Während ich die Schokolade, die ich bei der letzten Lesung statt Blumen bekommen habe, in kleinen Stückchen über dem Topf zerbrösle, ziehen meine Gedanken. Einen Trostkakao habe ich schon lange nicht mehr gekocht!
Als die Kinder klein waren, waren Pfannkuchen mit Obstgesichtern, Butterbrote, die in See stechen oder eben selbst gerührter Kakao, für alles Mögliche gut. Dafür das kleine Herzchen zu wärmen, ein Lächeln ins Kindergesicht zu zeichnen oder dafür, ein kleines Seeabenteuer beim Essen zu erleben.
Beim Essen, und das war mir nicht klar, bevor ich Mutter wurde, kann ich mein Herz in den Kochtopf mit einrühren – und die eingerührte Liebe kommt als Lächeln auf dem Kindergesicht wieder raus. Wie einfach. Wie wunderbar.
Außerdem war ich ja auch noch allmächtig. Monster unterm Bett oder andere monströse Widernisse, konnten mit einmal zum Fenster hinauswerfen oder unter dem Bett staubsaugen souverän und ein für alle Mal besiegt werden.
Aber natürlich war meine Allmacht dahin, als die Kinder anfingen, das mit den Monstern zu durchschauen. Alles was ich tun konnte, war: an ihrer Seite sein, wenn sie mit ihren Dämonen kämpften oder andere ihnen ihre eigenen Dämonen entgegenschleuderten.
Als Liebeskummer und Weltschmerz in die Kinderzimmer einzogen - da konnte ich gleich gar nichts mehr machen. Ratlos aber mitfühlend, habe ich dennoch weiter Kakao gekocht oder die Lieblingschips leise auf den Schreibtisch gestellt, während unglückliche Wesen hinter Kopfhörern im Computer fremde Völker ermordeten. Oder was auch immer machten, um das aktuelle Unglück zu vergessen.

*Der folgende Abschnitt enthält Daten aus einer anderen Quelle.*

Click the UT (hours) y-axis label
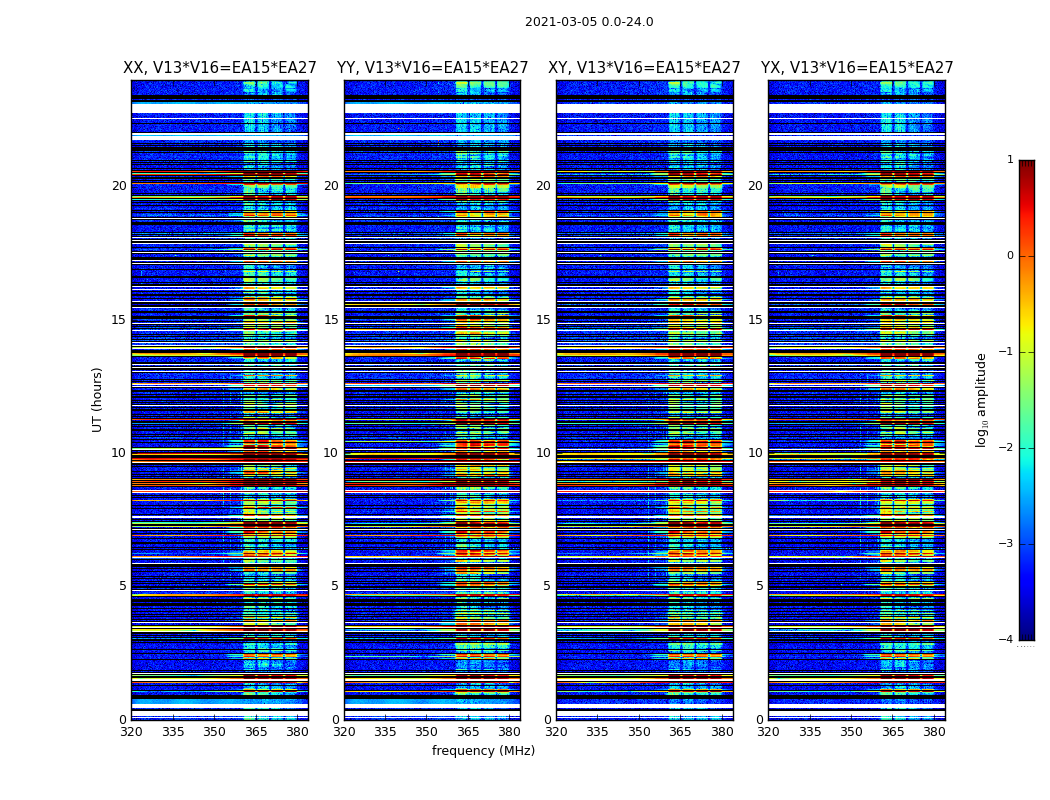pyautogui.click(x=98, y=400)
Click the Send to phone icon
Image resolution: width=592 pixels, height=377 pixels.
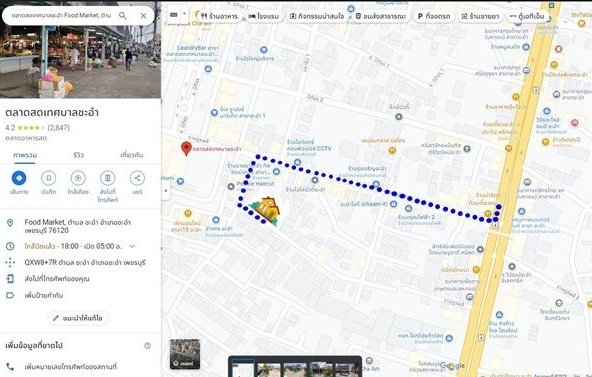tap(108, 178)
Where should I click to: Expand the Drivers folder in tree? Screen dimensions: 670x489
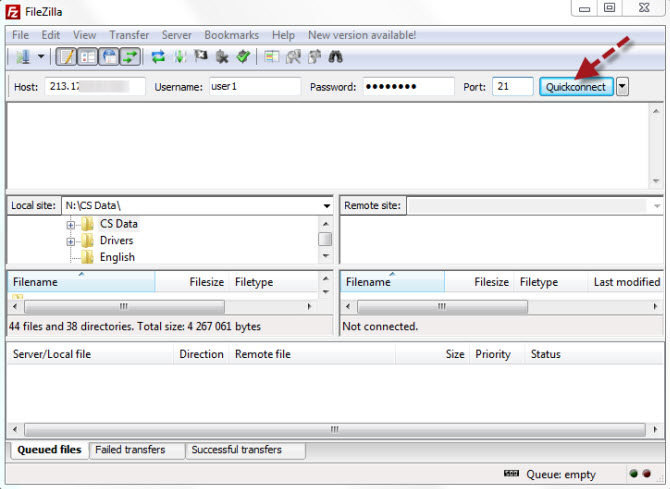click(x=71, y=241)
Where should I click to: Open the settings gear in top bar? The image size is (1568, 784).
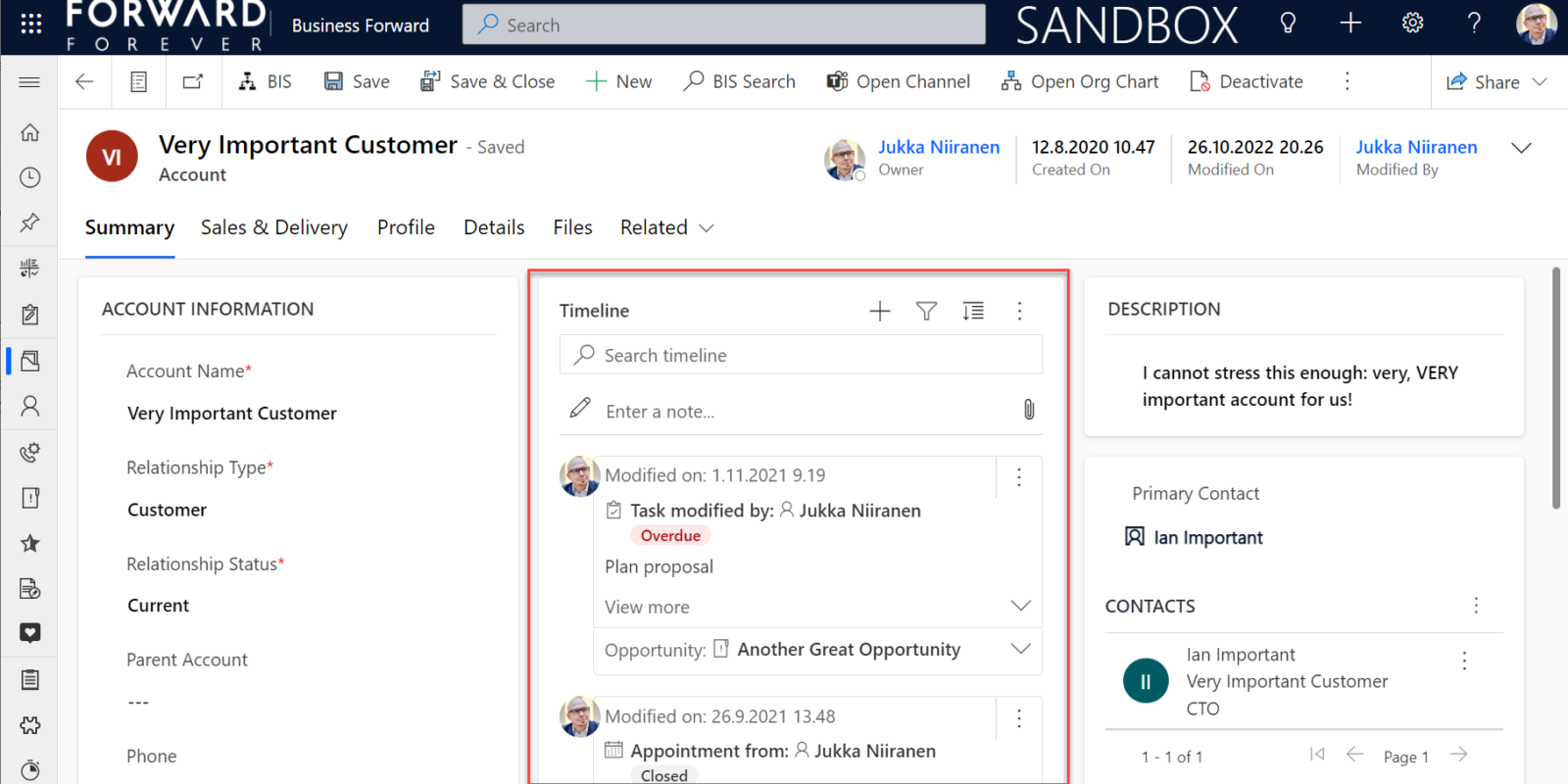(x=1412, y=24)
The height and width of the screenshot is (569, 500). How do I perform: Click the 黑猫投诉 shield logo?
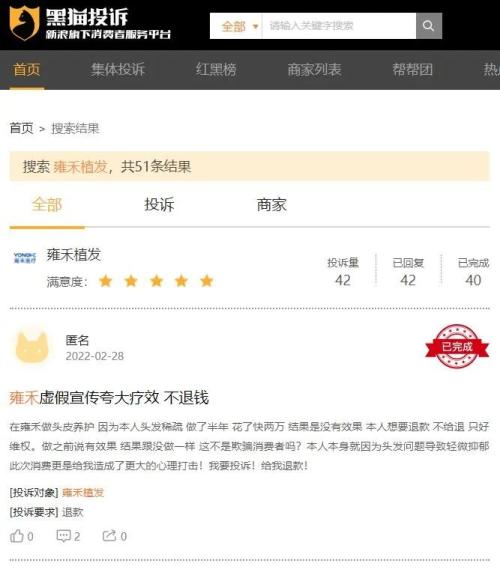point(24,23)
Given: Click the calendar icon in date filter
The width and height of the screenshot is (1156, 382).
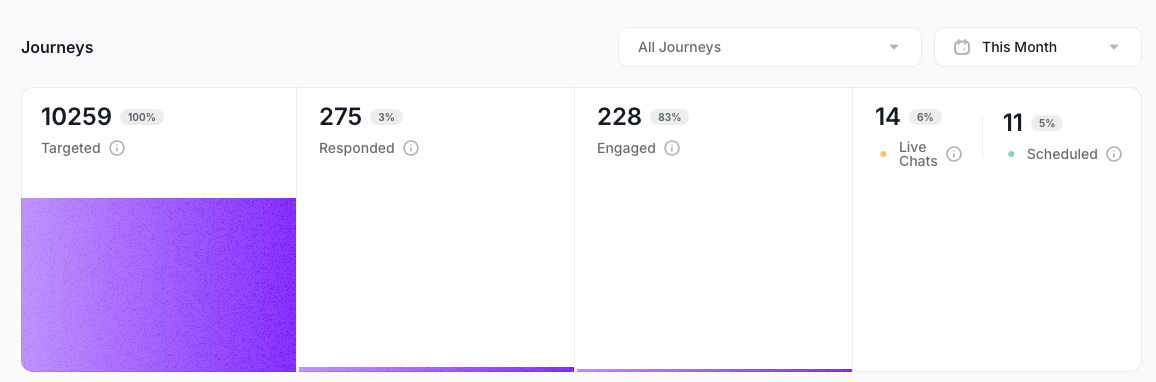Looking at the screenshot, I should [x=962, y=47].
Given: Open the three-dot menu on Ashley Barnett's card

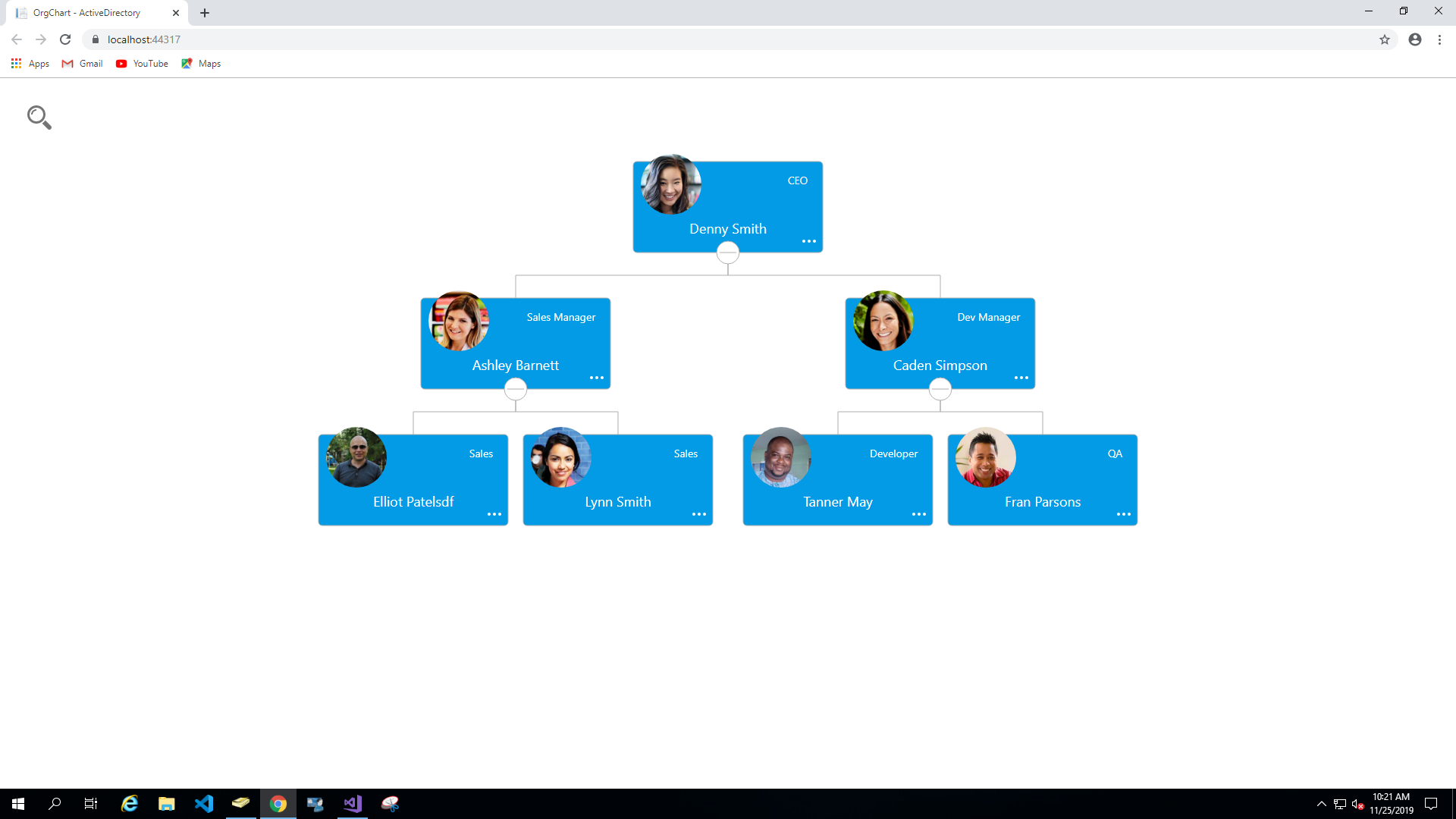Looking at the screenshot, I should point(597,378).
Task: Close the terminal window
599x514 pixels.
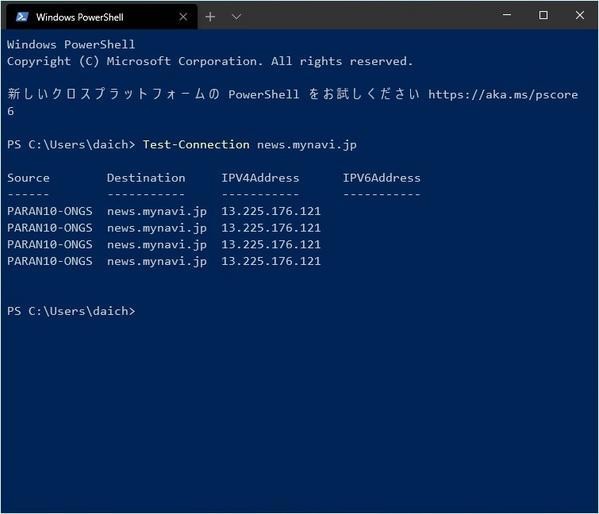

Gedacht habe ich jedenfalls: tja, für große Kinder können Mütter leider nichts tun.
Bis – ich vor ein, zwei Jahren mal auf einem Spaziergang mit dem unterdessen erwachsenen Großen über die Zeiten gesprochen habe, in denen Eltern machtlos gegen Monster werden. Und Chips ja leider auch keine Lösung seien.
Hat aber immer geholfen, widersprach der Große beiläufig. Ich staunte noch lange. Das? Das mit dem Kakao und den Chips hat geholfen? Immer?
Nachträglich träufelt der beiläufige Satz Trost in mein Mamaherz, Trost darüber, dass ich doch trösten konnte. Hätte mein Herz das mal früher gewusst!
Der Kakao ist fertig. Und die Große, für die er gekocht wird, sieht auch schon wieder ein bisschen weniger zerzaust aus.